Лейтенант побарабанил пальцами по шероховатой дубовой столешнице, поморгал на ситцевую занавесочку над печкой и вдруг заоглядывался, впервые дивясь размерам горницы деда Ильи – это как же он в такой комнатенке поворачивается? С другой стороны, небольшой дом – меньше хлопот одинокому мужику.

– На рыбалке, говорите? – раздумчиво переспросил Григорий. – Это вы, наверное, на осетра ходили, а?

– Ишь ты! – нахмурился старик. Рыбалка – это дело личное, можно сказать, интимное, и не принято задавать вопросы, раз тебя с собою не позвали. Тем более если ты милиционер, пускай и бывший, и из местных, и лучшего дружка правнук. – А хучь бы и на исетра!

– На дальние заводи или на Обский Мостище?

– А хучь бы и на Мостишше! – совсем осерчал хозяин.

– Красиво там… – мечтательно улыбнулся лейтенант. – Сто лет не был! Красиво ведь, а? Я помню, там кедрач… На заводях – там все больше осокори, а на Обском Мостище – пушистый такой кедрач. С того берега смотришь – будто мох на камнях, ладошкой провести-потрогать хочется.

– Ишь ты! – оттаивая лицом, повторил дед.

– Я ведь все понимаю! – вдруг жарко зашептал Гринька. – Я и сам к этим местам душою прикипел, а уж вы-то!.. Я, вон, все зубы исскрипел-искрошил, приказы исполняя – отступаем, отступаем, эвакуируем, и никакой ведь надежды!

– Никакой?

– Совсем!

– И ничем его не возьмешь?

– Да уж всякие средства попробовали – бесполезно! Ты даже не представляешь, какие у нас теперь технологии, какие секретные разработки в дело пущены, какое вооружение! А ему – что комариный укус!

– И откель же такой супостат на наши головы? – качнул бородою старик.

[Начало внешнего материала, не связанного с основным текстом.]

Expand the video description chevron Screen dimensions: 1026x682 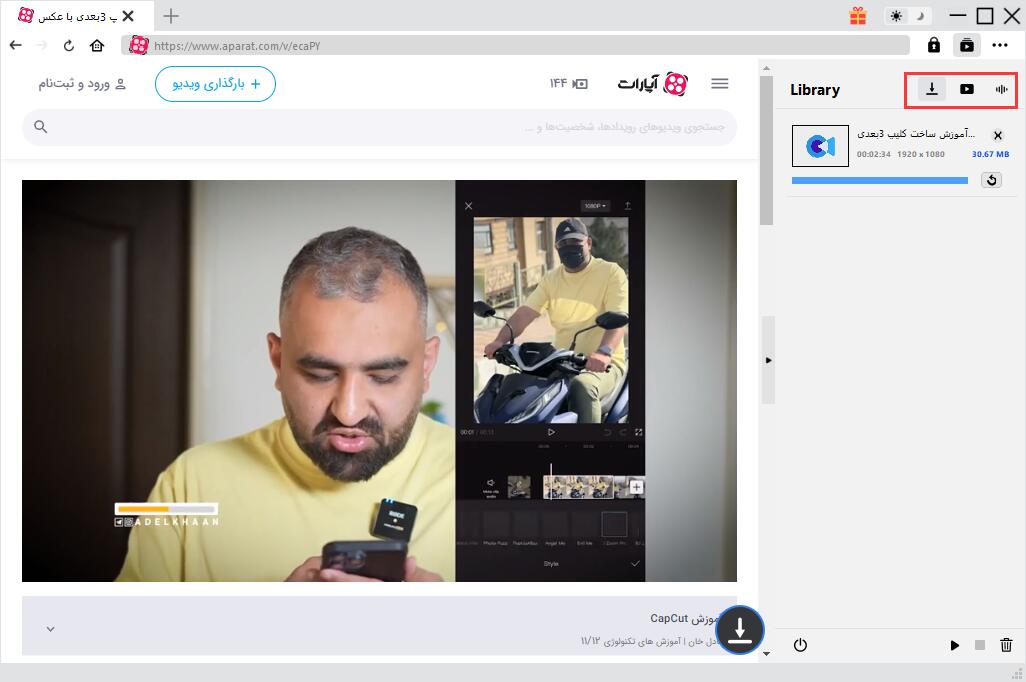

– Монарх-то? Дед Илья, а ты в астрономии силен? А то я могу на компьютере показать, откуда он явился. Показать?

– Да ну! – отмахнулся хозяин. – Ты мне только скажи – он и взаправду со звезд? Побожись!

Теперь уже отмахнулся лейтенант.

– Пол-Китая прошел за неделю, Казахстан задел, Монголию выжег. Столько народу полегло, дед! Ужас просто! День-другой – тут уже будет. А ты кочевряжишься, ехать не хочешь…

– Н-но! – встрепенулся хозяин.

– Да я понимаю, понимаю, – поник плечами лейтенант, нащупал на краю стола фуражку, надел. – Кого другого я б и слушать не стал: у меня, вон, целый взвод в машине для таких целей, чтоб не слушать. А вот твое решение – да, уважаю. Потому что не блажь это, не упертость стариковская, а… – Ближнее к нему окно выходило на Иваевскую горку – там, в темноте, в ельнике, уже густился туман, подошедшим тестом выпирая то тут, то там меж стволов и лапищ. Посмотрел в то окно Гринька Колобоков – и такая тоска полилась из его глаз, что дед Илья даже оробел слегка. – Мне бы тоже тут помереть хотелось, – совсем тихо проговорил бывший односельчанин, а теперь армейский командир, – вот прям тут, у ручья, под той вон елью! Но завтра лагерь дальше перевозить, под Томском который, там три тысячи четыреста восемьдесят человек… из окрестных сел… а потом еще… и это…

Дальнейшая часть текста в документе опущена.